2.2、在S12700上配置portal认证后,PC无法访问portal服务器和DNS服务器,而在S12700上带源地址(PC网关)分别ping 192.168.220.150,可正常访问,说明S12700到DNS和Portal服务器通信正常 。
2.3、测试S12708-B和Radius服务器的联动性:
[HW12700]test-aaa test1 Test1243 radius-template test
[HW12700]
Info: Account test succeed.
[HW12700]
同时Policy center上查看日志也可以看到用户认证成功的信息:
测试成功,说明S12700和服务器联动没有问题,问题基本定位在S12700上面。
2.4、 S12700 上打开诊断日志开关,PC上访问portal服务器,查看日志信息,具体诊断命令如下:
Debugging portal all
Debugging web all
Terminal debugging
Terminal monitor
Terminal timeout 0
具体诊断日志见附件,通过分析发现页面已经推送,但是未正常在PC端推送。问题具体原因为客户端PC未认证是无法访问S12700上行的业务资源的,此时需要放行portal服务器和DNS服务器的地址在免认证规则内,对这些资源进行免认证从而能访问。

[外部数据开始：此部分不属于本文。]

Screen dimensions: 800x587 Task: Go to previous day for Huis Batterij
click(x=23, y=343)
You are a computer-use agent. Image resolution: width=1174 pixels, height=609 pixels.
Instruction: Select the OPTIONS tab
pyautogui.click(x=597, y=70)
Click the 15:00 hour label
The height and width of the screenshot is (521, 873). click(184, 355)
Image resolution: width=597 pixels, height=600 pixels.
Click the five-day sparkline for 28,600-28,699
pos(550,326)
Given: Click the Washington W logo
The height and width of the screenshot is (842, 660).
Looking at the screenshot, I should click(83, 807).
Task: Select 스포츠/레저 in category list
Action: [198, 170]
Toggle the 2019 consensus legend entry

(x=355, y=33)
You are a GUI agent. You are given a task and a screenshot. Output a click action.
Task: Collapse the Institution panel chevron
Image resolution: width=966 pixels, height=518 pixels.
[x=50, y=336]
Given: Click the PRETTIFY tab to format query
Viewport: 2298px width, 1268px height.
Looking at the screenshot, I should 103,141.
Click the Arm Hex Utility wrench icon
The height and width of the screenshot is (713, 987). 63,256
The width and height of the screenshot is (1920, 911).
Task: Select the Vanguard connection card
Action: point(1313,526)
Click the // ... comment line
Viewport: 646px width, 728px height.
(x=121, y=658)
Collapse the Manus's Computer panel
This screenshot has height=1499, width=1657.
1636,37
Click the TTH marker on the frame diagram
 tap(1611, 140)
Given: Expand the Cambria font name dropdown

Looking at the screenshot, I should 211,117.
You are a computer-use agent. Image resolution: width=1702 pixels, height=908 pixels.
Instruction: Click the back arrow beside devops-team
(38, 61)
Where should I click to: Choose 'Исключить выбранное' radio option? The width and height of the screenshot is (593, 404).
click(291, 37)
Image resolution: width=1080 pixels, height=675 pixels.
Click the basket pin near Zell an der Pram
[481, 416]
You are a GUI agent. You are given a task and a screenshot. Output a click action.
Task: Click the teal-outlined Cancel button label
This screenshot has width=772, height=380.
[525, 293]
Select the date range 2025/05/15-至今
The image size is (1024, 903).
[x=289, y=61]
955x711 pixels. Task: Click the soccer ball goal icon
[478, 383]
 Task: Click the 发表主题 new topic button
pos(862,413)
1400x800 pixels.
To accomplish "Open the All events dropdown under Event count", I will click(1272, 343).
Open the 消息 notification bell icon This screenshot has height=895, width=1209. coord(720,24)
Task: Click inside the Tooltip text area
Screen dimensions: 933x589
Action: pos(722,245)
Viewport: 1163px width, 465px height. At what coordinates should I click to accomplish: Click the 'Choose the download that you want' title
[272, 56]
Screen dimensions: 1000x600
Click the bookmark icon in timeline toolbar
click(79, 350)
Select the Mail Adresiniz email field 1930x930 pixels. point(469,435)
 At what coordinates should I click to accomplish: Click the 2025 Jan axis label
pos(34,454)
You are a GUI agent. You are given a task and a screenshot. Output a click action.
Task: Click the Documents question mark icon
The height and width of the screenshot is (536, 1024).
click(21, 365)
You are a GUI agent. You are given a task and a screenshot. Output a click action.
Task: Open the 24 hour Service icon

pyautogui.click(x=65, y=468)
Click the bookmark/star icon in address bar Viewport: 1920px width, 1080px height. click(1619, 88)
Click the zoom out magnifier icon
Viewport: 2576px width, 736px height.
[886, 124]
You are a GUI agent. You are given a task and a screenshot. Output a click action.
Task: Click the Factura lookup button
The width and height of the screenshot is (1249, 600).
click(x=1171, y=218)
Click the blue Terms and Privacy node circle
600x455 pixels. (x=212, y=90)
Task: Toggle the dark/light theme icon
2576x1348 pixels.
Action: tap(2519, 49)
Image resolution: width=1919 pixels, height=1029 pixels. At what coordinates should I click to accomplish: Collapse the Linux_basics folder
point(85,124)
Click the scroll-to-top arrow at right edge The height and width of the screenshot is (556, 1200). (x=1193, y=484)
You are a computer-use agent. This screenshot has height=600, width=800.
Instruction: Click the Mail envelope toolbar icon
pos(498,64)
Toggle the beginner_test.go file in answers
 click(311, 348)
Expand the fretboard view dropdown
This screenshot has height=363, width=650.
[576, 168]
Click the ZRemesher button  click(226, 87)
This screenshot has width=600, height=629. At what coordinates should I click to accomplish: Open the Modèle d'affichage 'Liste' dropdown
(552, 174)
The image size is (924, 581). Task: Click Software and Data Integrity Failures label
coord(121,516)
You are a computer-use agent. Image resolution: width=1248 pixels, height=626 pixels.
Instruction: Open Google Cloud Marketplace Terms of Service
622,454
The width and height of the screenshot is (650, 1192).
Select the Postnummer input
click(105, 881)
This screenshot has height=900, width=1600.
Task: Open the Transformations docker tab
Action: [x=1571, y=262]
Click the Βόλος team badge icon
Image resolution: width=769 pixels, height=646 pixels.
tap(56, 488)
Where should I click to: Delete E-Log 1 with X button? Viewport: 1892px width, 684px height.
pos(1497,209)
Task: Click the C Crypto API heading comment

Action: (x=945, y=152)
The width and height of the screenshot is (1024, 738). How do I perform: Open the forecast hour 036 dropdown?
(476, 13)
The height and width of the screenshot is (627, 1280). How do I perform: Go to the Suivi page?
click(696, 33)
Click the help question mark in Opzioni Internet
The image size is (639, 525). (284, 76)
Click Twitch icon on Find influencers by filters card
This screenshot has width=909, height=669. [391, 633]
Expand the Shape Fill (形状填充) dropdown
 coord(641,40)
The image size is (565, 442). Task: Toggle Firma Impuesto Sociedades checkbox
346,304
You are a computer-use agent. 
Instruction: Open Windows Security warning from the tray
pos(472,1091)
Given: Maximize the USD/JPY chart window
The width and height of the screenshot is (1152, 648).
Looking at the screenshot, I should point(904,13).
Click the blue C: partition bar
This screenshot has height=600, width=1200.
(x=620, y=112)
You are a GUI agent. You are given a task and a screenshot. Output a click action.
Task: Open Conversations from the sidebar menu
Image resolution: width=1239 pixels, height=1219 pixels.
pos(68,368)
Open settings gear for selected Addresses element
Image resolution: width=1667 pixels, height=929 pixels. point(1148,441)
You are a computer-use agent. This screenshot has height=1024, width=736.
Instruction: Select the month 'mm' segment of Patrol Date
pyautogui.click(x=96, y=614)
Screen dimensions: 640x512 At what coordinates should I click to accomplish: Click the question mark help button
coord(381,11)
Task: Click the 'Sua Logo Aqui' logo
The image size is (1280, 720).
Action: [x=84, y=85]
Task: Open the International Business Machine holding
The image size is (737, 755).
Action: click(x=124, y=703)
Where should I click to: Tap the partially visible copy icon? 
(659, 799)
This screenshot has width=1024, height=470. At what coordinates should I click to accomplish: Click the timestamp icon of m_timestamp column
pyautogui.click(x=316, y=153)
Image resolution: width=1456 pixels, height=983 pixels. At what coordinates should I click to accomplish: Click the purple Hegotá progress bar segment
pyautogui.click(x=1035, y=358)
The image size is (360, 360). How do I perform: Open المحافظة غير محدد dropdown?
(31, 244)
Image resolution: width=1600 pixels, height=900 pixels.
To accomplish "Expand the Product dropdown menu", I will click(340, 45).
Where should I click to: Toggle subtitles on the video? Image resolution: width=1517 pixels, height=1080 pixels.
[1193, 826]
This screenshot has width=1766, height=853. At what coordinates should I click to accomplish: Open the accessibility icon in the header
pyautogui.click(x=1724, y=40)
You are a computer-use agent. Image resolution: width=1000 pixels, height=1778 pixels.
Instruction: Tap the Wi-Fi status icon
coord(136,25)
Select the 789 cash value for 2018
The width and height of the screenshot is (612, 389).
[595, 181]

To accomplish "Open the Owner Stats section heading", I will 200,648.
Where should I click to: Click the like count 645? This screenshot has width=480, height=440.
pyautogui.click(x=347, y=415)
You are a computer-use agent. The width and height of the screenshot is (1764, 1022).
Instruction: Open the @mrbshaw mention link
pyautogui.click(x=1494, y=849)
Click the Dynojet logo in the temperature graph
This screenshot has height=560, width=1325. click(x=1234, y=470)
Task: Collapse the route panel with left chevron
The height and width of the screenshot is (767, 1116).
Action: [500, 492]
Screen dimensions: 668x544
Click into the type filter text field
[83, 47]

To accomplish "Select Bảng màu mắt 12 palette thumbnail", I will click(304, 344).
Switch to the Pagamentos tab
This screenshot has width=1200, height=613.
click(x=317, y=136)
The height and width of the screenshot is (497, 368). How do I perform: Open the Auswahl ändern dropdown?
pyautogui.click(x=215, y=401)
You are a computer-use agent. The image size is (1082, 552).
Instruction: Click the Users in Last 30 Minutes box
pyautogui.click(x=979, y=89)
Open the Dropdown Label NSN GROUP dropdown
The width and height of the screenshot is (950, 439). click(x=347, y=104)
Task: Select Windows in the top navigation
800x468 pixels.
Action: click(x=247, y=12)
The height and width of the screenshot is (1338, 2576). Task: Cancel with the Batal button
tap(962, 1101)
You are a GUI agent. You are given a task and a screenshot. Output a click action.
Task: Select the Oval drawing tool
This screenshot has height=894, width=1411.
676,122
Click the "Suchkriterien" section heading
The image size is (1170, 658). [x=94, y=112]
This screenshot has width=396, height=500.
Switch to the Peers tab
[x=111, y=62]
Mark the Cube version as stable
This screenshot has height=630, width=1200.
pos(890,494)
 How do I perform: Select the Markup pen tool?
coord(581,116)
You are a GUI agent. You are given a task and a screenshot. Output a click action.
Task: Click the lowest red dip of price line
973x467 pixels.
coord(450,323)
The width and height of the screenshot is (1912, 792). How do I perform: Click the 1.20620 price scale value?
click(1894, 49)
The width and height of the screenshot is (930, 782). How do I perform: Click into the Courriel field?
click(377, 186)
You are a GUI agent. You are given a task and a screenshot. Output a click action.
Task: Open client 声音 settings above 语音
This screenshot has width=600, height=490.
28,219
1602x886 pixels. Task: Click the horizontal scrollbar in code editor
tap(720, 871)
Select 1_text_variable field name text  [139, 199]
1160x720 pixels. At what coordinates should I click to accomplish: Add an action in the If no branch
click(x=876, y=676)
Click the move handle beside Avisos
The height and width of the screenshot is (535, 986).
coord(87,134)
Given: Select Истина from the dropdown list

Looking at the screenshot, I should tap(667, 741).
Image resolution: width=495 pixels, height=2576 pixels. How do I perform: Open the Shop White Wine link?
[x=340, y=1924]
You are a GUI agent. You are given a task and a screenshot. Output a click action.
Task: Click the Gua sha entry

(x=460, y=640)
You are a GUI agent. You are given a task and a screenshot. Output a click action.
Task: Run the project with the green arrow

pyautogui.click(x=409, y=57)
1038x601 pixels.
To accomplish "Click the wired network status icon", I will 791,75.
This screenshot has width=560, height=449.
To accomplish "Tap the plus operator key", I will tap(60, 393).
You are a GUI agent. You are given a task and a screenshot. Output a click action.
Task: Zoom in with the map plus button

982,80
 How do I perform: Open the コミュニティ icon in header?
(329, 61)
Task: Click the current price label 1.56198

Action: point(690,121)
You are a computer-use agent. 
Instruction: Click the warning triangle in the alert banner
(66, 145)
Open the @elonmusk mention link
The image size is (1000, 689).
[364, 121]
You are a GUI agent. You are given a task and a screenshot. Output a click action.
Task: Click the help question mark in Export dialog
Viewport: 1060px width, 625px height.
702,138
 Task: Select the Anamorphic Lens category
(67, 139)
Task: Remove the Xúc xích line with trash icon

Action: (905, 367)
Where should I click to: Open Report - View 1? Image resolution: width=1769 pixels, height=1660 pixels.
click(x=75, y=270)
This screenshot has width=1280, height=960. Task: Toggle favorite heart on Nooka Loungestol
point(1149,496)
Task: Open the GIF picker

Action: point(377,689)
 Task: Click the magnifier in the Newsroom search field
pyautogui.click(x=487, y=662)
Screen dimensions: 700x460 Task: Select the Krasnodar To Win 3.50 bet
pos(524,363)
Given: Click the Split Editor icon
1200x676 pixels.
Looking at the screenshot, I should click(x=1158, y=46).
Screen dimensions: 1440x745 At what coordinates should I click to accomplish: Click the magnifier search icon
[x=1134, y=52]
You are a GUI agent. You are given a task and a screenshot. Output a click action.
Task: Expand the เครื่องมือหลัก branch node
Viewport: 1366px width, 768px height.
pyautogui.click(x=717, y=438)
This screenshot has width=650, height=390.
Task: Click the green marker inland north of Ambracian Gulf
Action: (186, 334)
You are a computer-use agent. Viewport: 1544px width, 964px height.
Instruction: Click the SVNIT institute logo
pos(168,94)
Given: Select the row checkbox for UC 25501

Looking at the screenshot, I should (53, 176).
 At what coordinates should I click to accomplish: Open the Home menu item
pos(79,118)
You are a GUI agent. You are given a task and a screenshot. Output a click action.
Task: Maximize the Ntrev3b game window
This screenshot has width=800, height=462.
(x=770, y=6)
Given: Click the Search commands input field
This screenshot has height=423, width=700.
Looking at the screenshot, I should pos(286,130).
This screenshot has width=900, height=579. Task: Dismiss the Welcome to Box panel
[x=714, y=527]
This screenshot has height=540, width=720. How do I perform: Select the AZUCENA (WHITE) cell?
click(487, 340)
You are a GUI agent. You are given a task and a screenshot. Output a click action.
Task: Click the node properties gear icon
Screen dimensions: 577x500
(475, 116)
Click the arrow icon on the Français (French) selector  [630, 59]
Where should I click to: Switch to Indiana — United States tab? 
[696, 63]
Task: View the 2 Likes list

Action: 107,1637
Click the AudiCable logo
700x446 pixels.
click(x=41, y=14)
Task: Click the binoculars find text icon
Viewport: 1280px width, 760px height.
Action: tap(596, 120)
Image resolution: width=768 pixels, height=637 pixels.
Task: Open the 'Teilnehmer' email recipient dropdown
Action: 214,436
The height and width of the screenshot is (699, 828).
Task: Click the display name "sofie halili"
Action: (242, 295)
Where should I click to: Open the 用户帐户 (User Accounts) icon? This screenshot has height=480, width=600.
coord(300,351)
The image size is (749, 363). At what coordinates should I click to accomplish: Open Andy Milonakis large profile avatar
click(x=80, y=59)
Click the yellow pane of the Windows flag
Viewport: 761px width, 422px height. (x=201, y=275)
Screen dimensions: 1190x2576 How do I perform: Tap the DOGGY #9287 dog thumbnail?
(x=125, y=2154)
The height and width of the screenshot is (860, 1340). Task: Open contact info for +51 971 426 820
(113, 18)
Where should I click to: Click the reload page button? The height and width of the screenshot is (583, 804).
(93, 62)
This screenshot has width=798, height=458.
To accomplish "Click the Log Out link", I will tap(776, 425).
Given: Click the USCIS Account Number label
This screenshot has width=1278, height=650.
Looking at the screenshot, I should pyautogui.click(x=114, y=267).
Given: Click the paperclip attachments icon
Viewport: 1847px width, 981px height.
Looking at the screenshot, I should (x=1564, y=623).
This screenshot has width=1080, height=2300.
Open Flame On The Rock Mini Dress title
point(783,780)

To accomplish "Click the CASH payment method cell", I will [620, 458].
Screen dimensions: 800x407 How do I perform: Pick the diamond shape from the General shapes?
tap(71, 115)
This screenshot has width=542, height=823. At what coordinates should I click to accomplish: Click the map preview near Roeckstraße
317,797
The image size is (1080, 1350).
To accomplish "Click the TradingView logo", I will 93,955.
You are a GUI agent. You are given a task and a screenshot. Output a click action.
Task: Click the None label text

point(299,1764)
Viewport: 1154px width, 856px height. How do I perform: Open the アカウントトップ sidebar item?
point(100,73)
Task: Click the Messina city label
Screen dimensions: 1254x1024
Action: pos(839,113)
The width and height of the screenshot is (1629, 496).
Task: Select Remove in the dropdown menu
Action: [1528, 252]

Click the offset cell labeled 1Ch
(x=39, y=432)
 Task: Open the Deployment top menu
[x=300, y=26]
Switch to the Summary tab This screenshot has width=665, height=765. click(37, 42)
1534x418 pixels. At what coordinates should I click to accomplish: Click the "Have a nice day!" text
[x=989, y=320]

3、在S12700上添加如下命令,问题解决,PC端浏览器输入任何地址,都会定向到portal服务器,问题解决。
#
authentication free-rule 1 source ip 192.168.220.0 mask 255.255.255.0
#
1:portal认证用户在未认证成功之前是无法访问网络的,通过配置免认证规则(free-rule)则可使特定的用户无需通过portal认证即可访问网络中的特定资源。由于向客户端推送web认证的portal服务器在Switch S12700的上行网络,未放入免认证,用户未认证是无法访问的,需使用命令portal free-rule创建免认证规则并且保证服务器处于免认证规则内。
2:同时指向web服务器的URL需要DNS服务器解析,并且DNS服务器处于Switch S12700的上行网络未放入免认证规则,则同样需创建免认证规则并且保证DNS服务器处于免认证规则内。
1:在部署网络时,工程师一定要考虑全面,思路严密,做好网络规划和设计;
2:遇到问题时,要学会分段分范围处理问题,条理清晰,把问题范围逐步缩小,达到最终定位出问题的效果。